REIT is a company dedicated to owning and, in most cases, operating income-producing real estate, such as apartments, shopping centers, offices and warehouses. Just like gold that can be bought and sold as a mutual fund, REIT would channelise equity funding in the real estate sector. Once REITs are allowed in the Indian market, they would become a medium of convenient investment for developers and small investors intending to invest in real estate. A REIT is a company that buys, develops, manages and sells real estate assets and allows participants to
invest in a professionally managed portfolio of properties. Some REITs also are engaged in financing real estate. REITs are pass-through entities or companies that are able to distribute the majority of income cash flows to investors, without taxation, at the corporate level. The main purpose is to pass the profits to the investors,
The advantages
There are many distinct advantages of investing in real estate via the REIT route. First, the returns are passed on to the investor with transparency of transaction and regularity, as opposed to direct investment, where a builder may or may not pass the returns on to the investor or delay the procedure for various reasons. These could be for purposes of maintaining liquidity or siphoning the funds to other on going project.
Second, it takes the cumbersome effort out of investing in a large diversified real estate portfolio, with the right product mix, that ensures greater returns.
Third, the investor need not worry about his/her lack of local property knowledge and can invest in real estate, across cities.
Fourth, with this corporate avatar of real estate investment, the foreign investors fears of investing in an alien unorganized market will be allayed.
Fifth, the advent of the REIT will also help reduce the volatility of the market in general.

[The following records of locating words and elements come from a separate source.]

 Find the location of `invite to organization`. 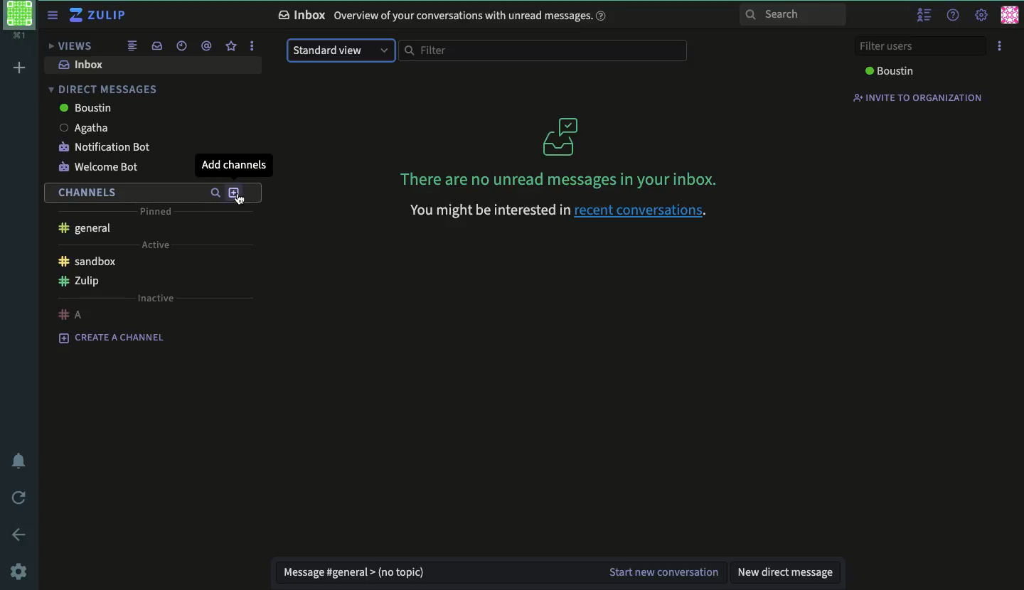

invite to organization is located at coordinates (918, 98).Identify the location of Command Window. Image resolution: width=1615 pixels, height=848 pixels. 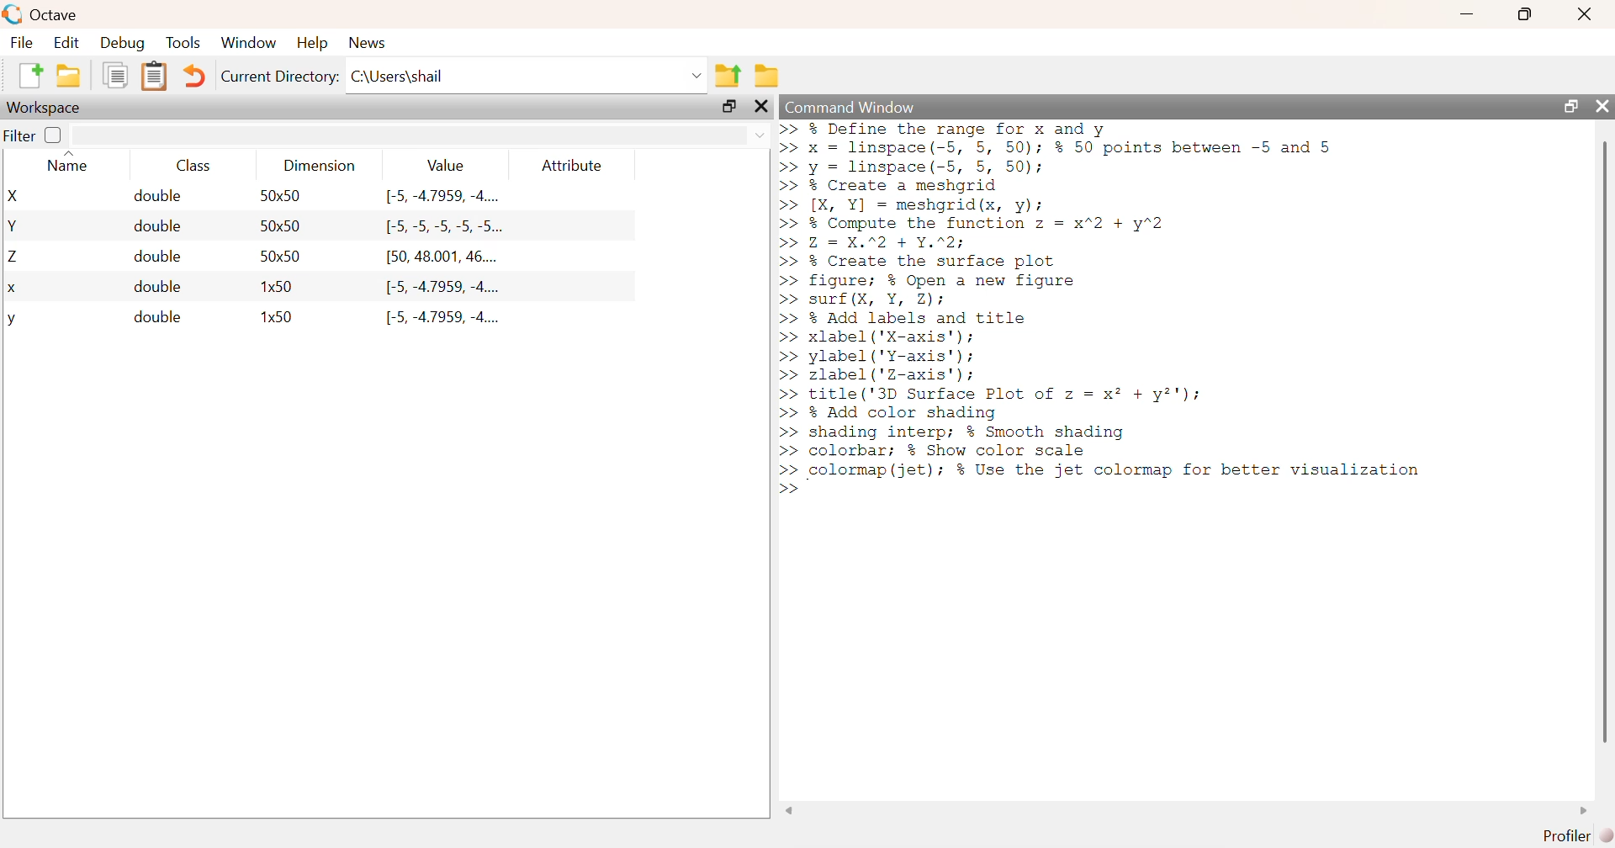
(852, 107).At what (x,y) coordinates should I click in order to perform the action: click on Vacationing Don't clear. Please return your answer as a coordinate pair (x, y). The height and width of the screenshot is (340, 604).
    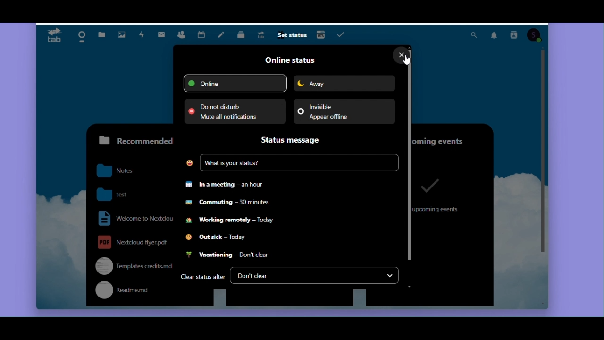
    Looking at the image, I should click on (226, 255).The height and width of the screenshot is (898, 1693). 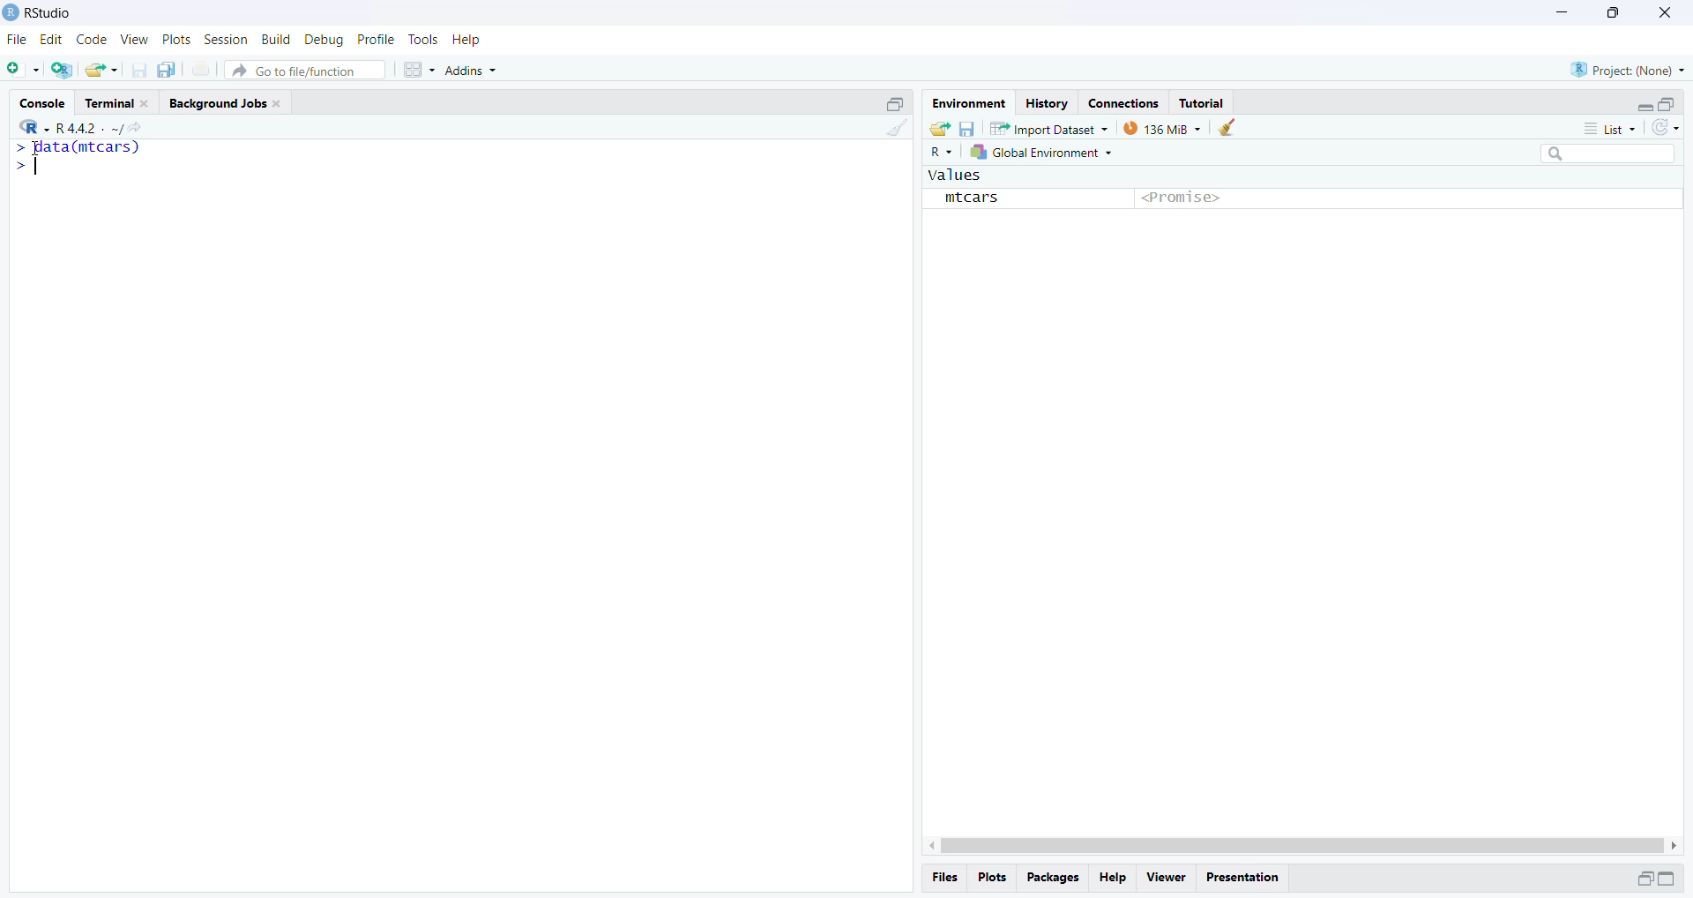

And lastly, they are relatively high yielding when compared to other forms of real estate investment.
How it works
In America, REITS have been a principle player for investments into real estate and gives common investors the opportunity to invest. In India, if you want to invest Rs. 1.000 to Rs. 10,000 today, you cannot invest in real estate but in shares or in mutual funds. The idea of forming REITs in India is to bring this kind of retail investor money to come into real estate. But these REITs need to be professionally managed and help bring liquidity into the sector. REITs will do very well because of the fact that a lot of capital is required in real estate and affiliated infrastructure. The government has been very cautious on giving permission on this but for a few institutions like ICICI Ventures Real Estate Fund and HDFC Realty Fund. But the initial cap for investment is quite high (generally meant for large size investors). With ICICI Ventures Rs. 5,000 crores can be invested in the Indian real estate sector. HBFC (80 per cent) in collaboration with SBI (20 per cent) has launched HDFC Venture Capital Ltd. These funds will be invested in debt and equity instruments of real estate firms. The launch of venture capitals in India is due to the changed norms for venture capital investments in the country. The Securities and Exchange Bank of India recently removed real estate from the list of sectors where venture funds were not allowed to invest. The
minimum investment limit is five crore rupees with a lock in period of seven years. No exit will be allowed in these seven years. Since the government has allowed Foreign Direct Investment in real estate more capital funds are expected to come up.